» Records from a data source:

■ ■ ■ ■

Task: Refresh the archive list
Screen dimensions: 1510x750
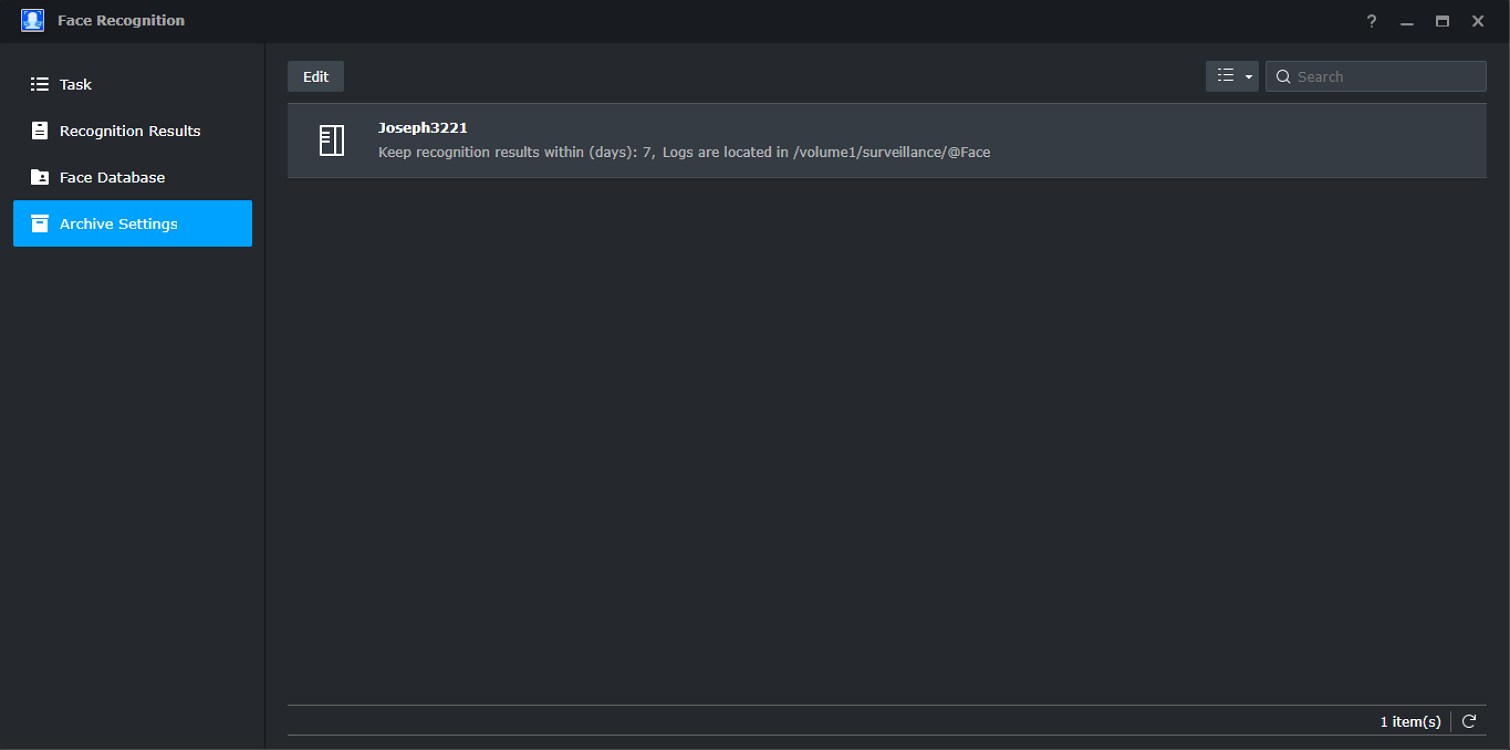Action: tap(1469, 721)
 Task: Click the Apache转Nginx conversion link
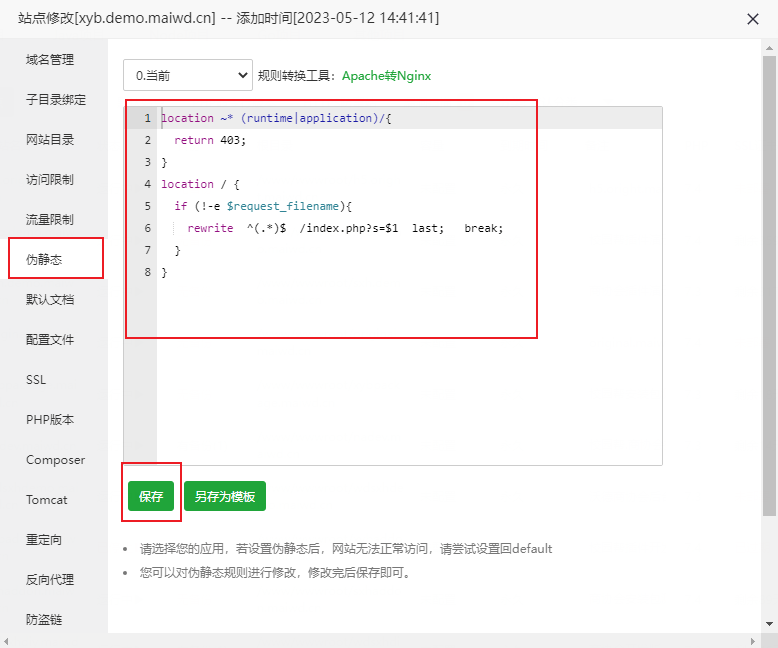click(386, 76)
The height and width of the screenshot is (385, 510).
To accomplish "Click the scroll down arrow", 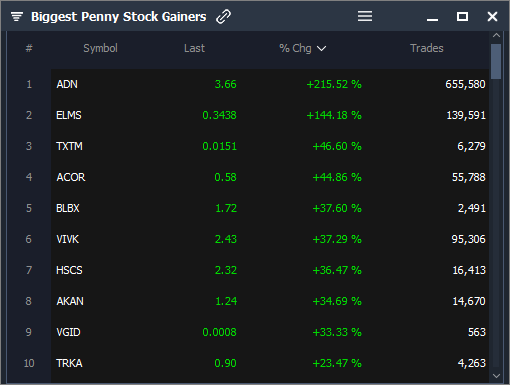I will point(496,376).
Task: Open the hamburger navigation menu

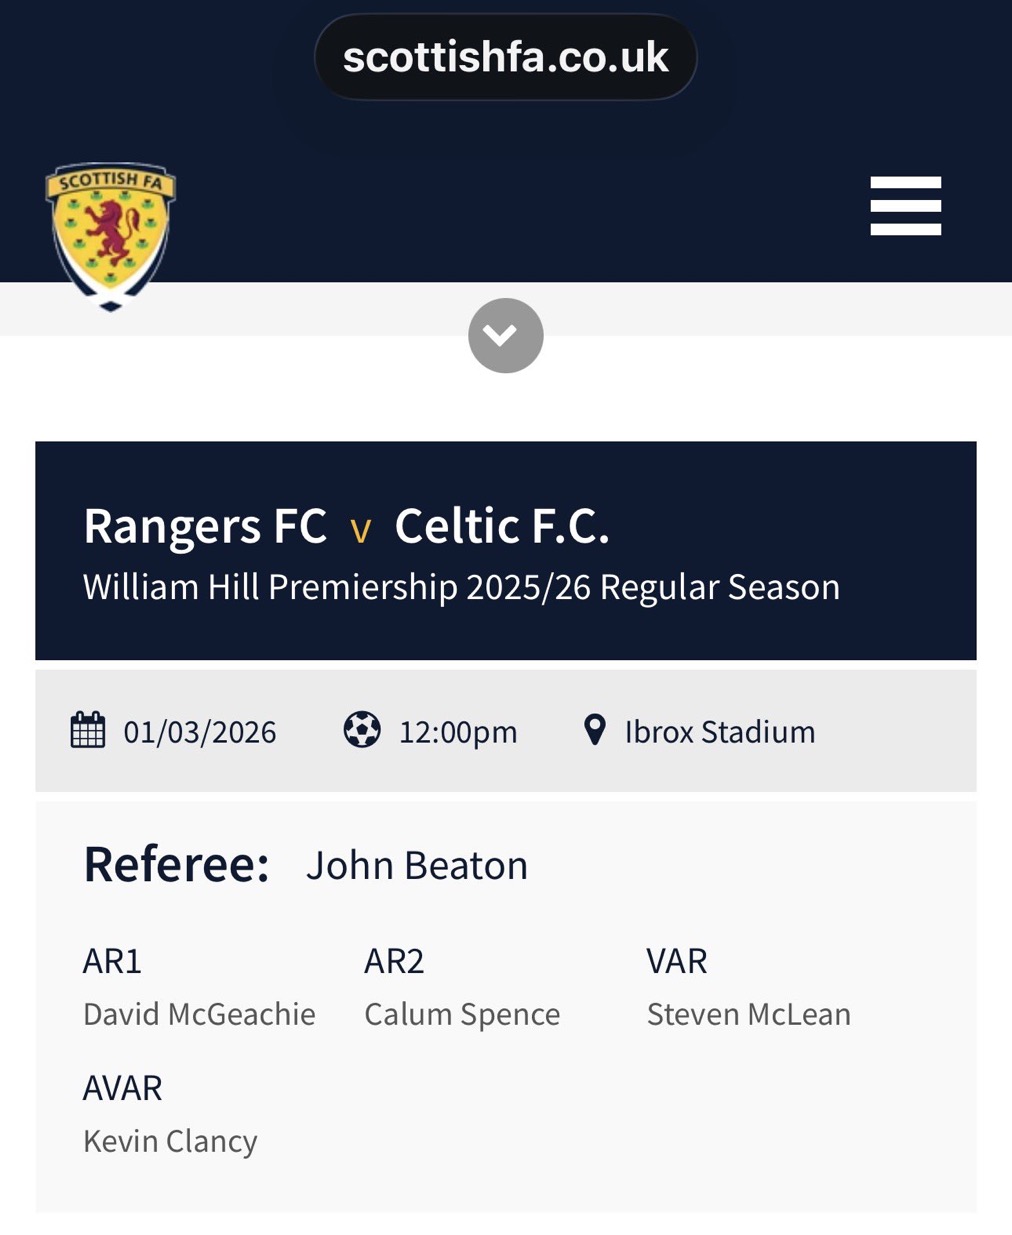Action: click(x=905, y=206)
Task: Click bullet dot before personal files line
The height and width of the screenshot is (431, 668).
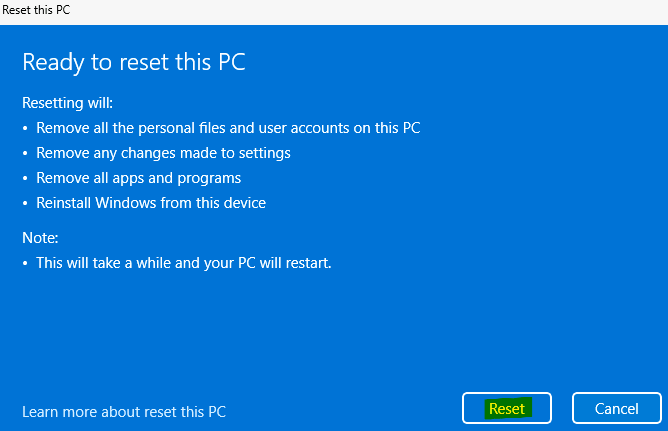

■ ■ ■ ■

» What you need to do:
Among the entries above, which lines include "width"? List them all.

» Result of the task:
The height and width of the screenshot is (385, 510).
The height and width of the screenshot is (431, 668).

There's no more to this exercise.